Many of the widespread abuses during past emergency periods occurred in the context of a protracted war. Emergency powers frameworks in democratic constitutions – including ours despite all its defects – are predicated on the central distinction between times of ‘normality’ and ‘exceptional’ times of crisis. It is the recognition that exceptional times and crises demand exceptional responses that justifies the grant of extraordinary powers to the executive as well as the restriction of fundamental rights. What happens in conditions of protracted conflict is that the ‘exception’ becomes the ‘normal’, and emergency rule becomes normalised for both the government and citizens who get used to it. This has long-term effects on a society.

We no longer have an active conflict to justify the prolongation of a state of emergency, so it seems likely that the current state of emergency will either lapse or be revoked sooner rather than later.

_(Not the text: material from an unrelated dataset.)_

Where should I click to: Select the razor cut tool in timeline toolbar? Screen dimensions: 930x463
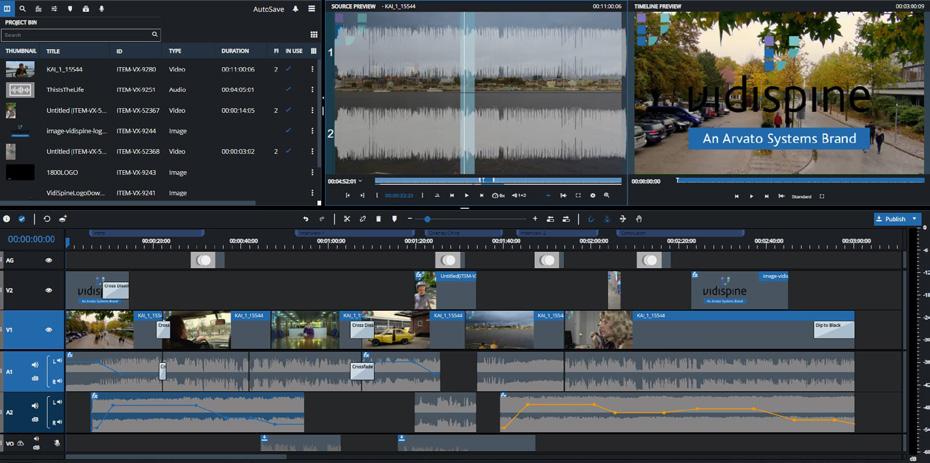(347, 218)
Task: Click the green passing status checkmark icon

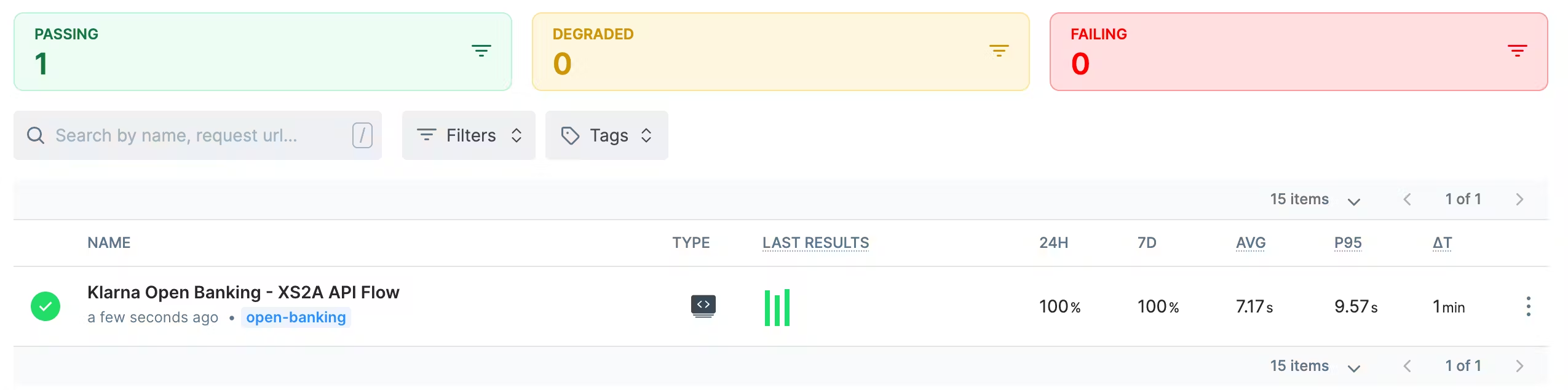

However, this begs deeper questions about the circumstances that necessitated – in the mind of the government – the invocation of these powers. These include the lack of post-conflict reconciliation and inability to embrace diversity, the culture of criminal impunity and selective application of the law, the social tolerance of violence, the deficiencies of the police in relation to their basic responsibility to maintain law and order, the impotence of secular authority in face of religious power, and the similarly medieval ignorance and superstition that allows atavistic tribalism to thrive in our society.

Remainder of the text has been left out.